Introducing The Lightning Network:
Lightning Network is the latest disruptive technology being researched currently in Fintech to make cryptocurrencies scalable. It basically adds an extra layer on top of the main Bitcoin Blockchain and enables payment channels between two parties over this layer. Micropayments for everyday transactions can be very easily carried out using this channel. Here is how it works:
Suppose A buys a coffee from the nearby coffee shop B daily on her way to work. A and B decide to open a channel on the Blockchain for their everyday transactions. Once the channel (or the Lightning Network) is open, the two parties can keep a track of their daily transactions on this ledger. At the end of the month, with the ledger reflecting balances left with each party, they decide to close the channel. This final transaction is then recorded on the main Bitcoin Blockchain. This reduces the cost of the transaction and enables micropayments for everyday transactions. Micropayment channels can defer updating the main blockchain with remaining balances at a later date. A large network of micropayments can be created as a secondary layer on top of the main blockchain to address the scalability issue and reduce transaction fees. Although this solution is very much in the initial stages, resolving the scalability issue and reducing transaction fees by taking the transaction out of the main blockchain will give a big boost to the use of Cryptocurrencies.

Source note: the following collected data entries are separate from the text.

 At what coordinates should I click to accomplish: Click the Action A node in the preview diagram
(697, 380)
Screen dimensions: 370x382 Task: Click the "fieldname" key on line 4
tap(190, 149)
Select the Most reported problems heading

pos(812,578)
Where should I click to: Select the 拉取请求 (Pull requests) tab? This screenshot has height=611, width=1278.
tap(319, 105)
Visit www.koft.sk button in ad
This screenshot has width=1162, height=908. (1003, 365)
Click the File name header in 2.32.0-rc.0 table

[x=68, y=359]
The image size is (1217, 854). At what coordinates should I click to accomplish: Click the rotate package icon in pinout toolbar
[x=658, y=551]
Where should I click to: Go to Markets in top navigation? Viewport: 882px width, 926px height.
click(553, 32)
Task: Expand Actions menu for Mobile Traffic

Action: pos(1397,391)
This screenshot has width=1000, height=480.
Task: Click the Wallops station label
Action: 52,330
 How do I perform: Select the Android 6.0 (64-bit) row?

How do payments take place on the lightning network?
The two parties exchange a single key for validation of their spend transactions. They can conduct an unlimited number of transactions on this channel and finally when one party closes the channel, the balances will be added to the blockchain.
- Each user can open a digital wallet to store Bitcoins and deposit some coins in it once the channel is opened (this money is kind of a security deposit on behalf of both the parties to honor their transaction)
- Once they need to exchange money after their books are updated, they can sign off the ledger in the channel
- Finally, this will be added to the blockchain once the channel is closed
The network is globally scalable since to reach any person through connected channels network, you just need to know the path to connect to that person through leveraging your existing network. Once the network develops in future, the requirement to open a separate channel too would cease to exist since the algorithm will automatically find the shortest route to connect to the person whom you want to pay based on the exhaustive peer to peer network. This would ease inter-country transactions and money can be sent across internationally within seconds.
Limitations of the technology –
Since the channel for Lightning Network is separate and not connected with the main Blockchain, it will not be backed by the security of the original Blockchain. This can be a major concern for its widespread adoption and the companies should research extensively into this. Another challenge is its dependency on the internet. The Lightning Network is not capable of storing coins digitally in a hardware wallet. This makes it prone to hackers since the wallet will be available online. Also, transferring large amounts of money is something that needs further detailed research, since bigger payment might struggle with routing in the network.
Nevertheless, this technology is really fascinating and has a very broad usage through the implementation of Bitcoins and Distributed Ledger in everyday life. Once this is rolled out for customer experience, micropayments will be possible between two parties on Blockchain, just as we currently have wallets to transfer money for small purchases. The Lightning Network has a long way to go and is surely going to become the next big disruption in Fintech domain after Blockchain.